1. The best choice, where possible, is to drill the hole 90 degrees to
the screw hole and use a dowel. You will leave enough of the original
screw hole to show exactly where to drill, and the screw won't be able
to pull the dowel out of the hole. Examples: most screw holes near the
edge of a board, such as the perimeter screws holding a pouch board to
a valve chest, a valve board/pouch board sandwich, etc.
2. Where #1 isn't possible, as where a screw hole is in the middle of
a board, far away from an edge, drill in from the back side (the side
opposite from the screw hole), don't drill the hole all the way through,
and use a plug. In this case you'll also be leaving a little of the
original screw hole to show where to drill, and the screw won't be able
to pull the plug out of the hole. Examples: large pumps and reservoirs
that have large flat wooden plates screwed to each other everywhere,
not just around the edges.
In #1 and #2 above, if you can drill the holes with a drill press or
milling machine, use hot glue or liquid hide glue for gluing the plug
or dowel. If you must use a hand drill, and the hole is not perfectly
round due to unsteadiness of the drill, leaving a gap between the plug
and surrounding wood, use epoxy. It will fill the gap. Go to the
extra expense of using professional epoxy such as Gougeon's "West
System," supplied by boat-building shops, not the inexpensive epoxy
from the local hardware store.
3. As a last resort, where your only choice is to drill straight down
into the screw hole, use a plug, orient the grain parallel to the
surrounding wood, and glue it in with good quality epoxy, which will
help to lock the porous end grain of the plug to the end grain of the
We have spent weeks plugging screw holes in several of the largest
known Hupfeld orchestrions (home to thousands of screws), where
previous restorers had glued cross-grain hardwood plugs down into
bored-out screw holes with yellow glue, and the screws had then pulled
them back out of the holes like hundreds of little corks. Yellow or
white glue can allow the plug to creep; hot glue can crack and let the
plug come loose due to its brittleness.
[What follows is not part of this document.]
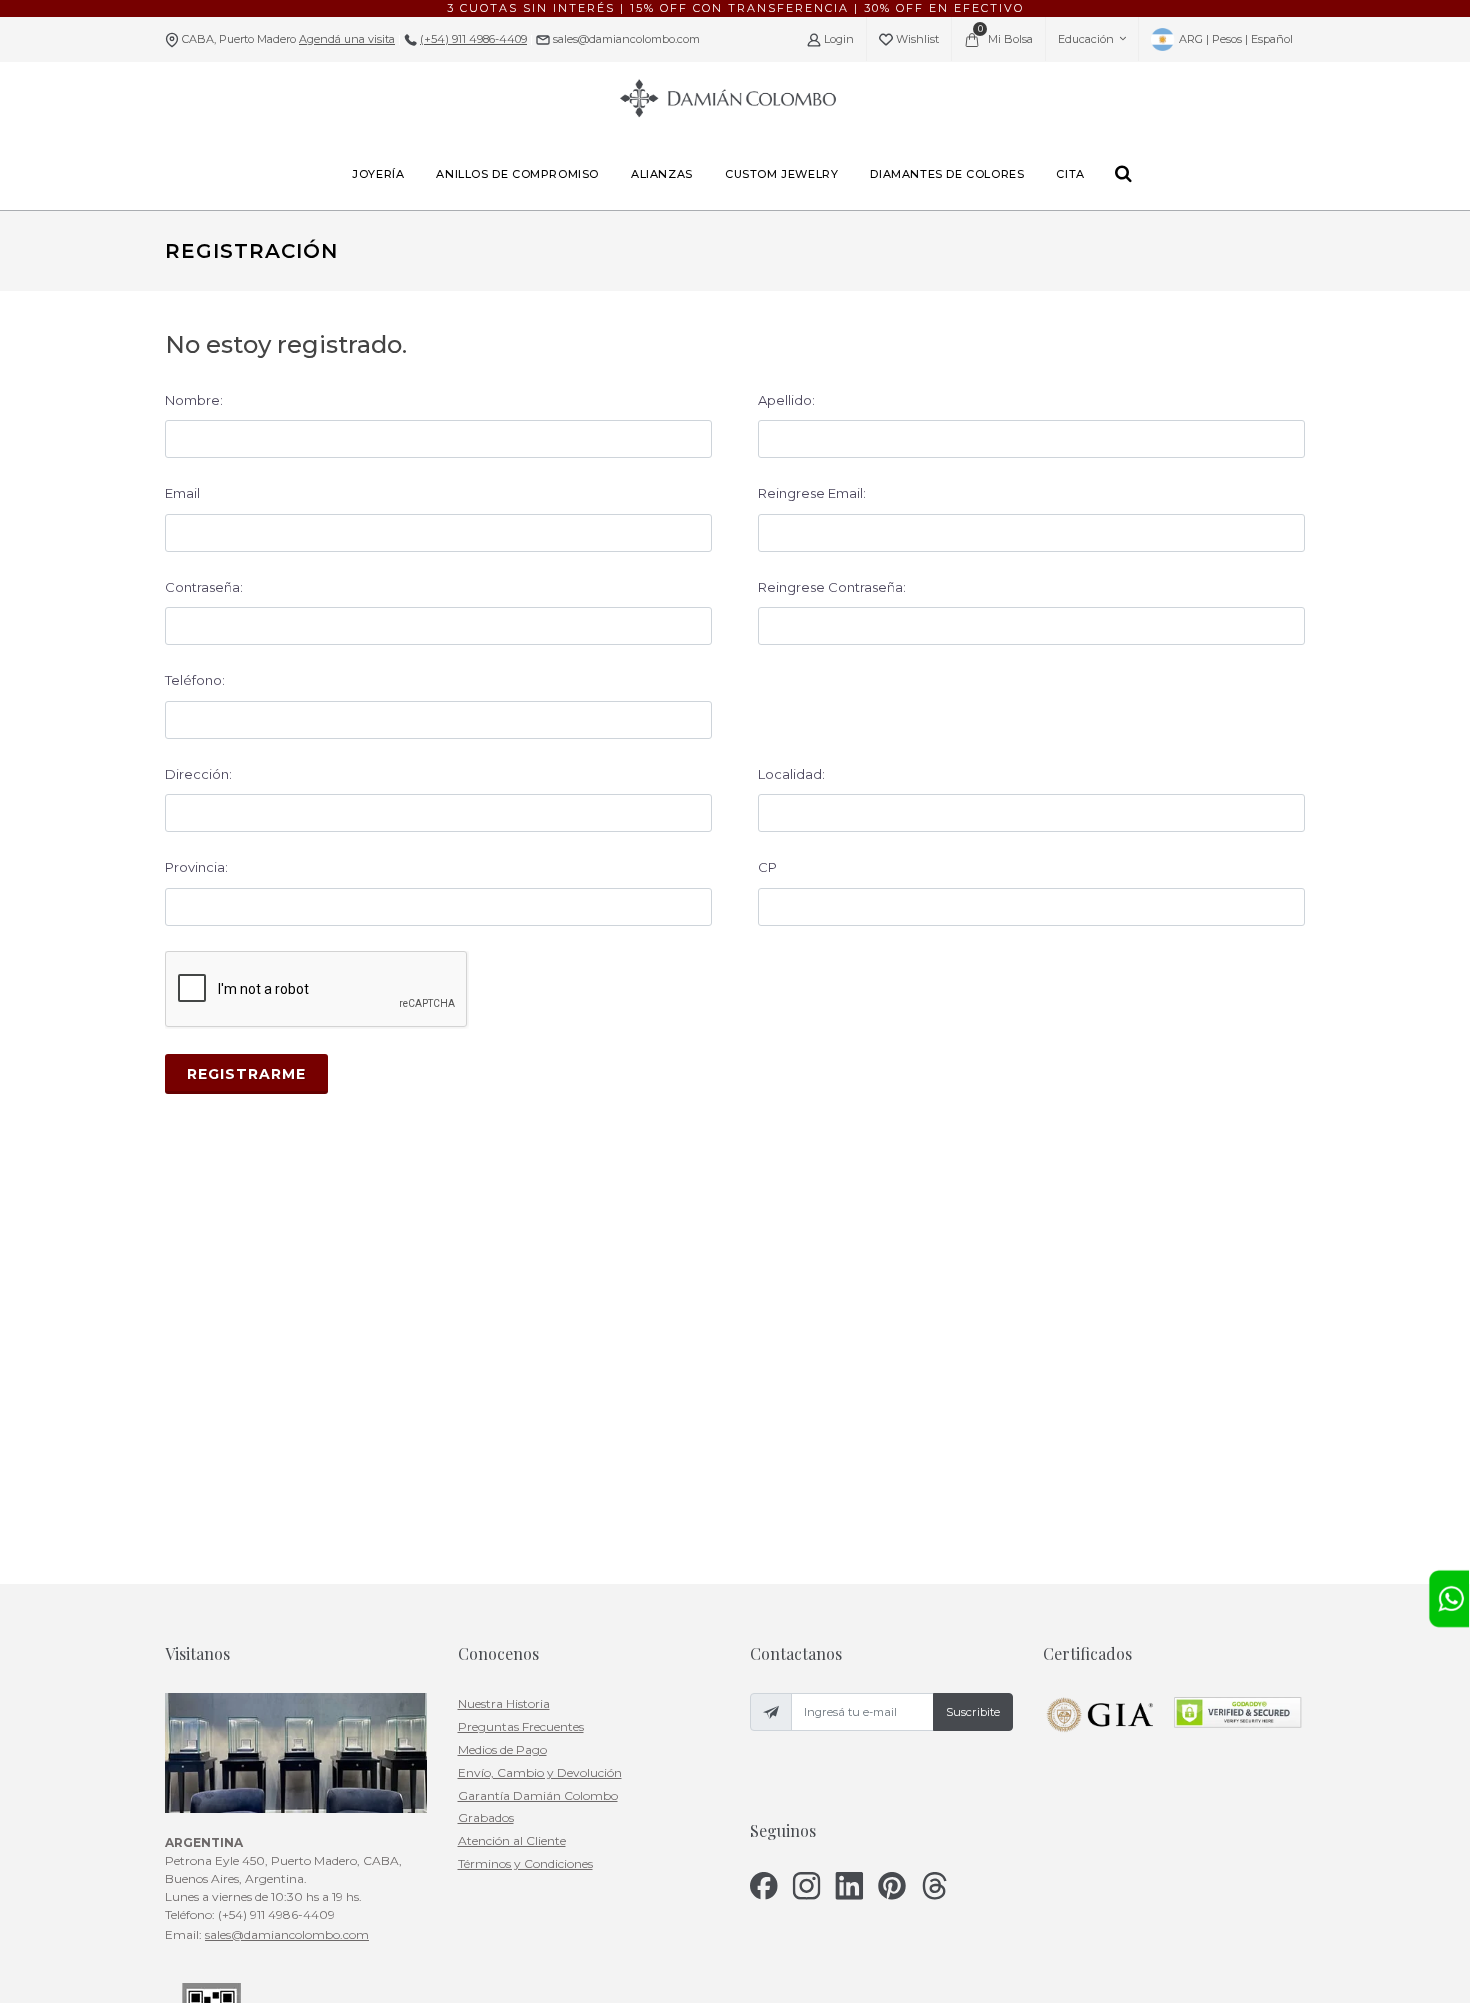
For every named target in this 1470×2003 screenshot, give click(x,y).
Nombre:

In this case, epoxy will lock
the plug in -- not as well as a cross plug (#1) or a plug from the back
side (#2) but better than other types of glue.
In our restoration we spend so much time repairing stripped and
poorly-repaired screw holes that we pre-cut maple and beech plugs (for
American and German instruments, respectively) in various diameters and
lengths by the hundreds, and keep them "in stock" so we don't have to
cut 10 or 20 new ones every time we need them.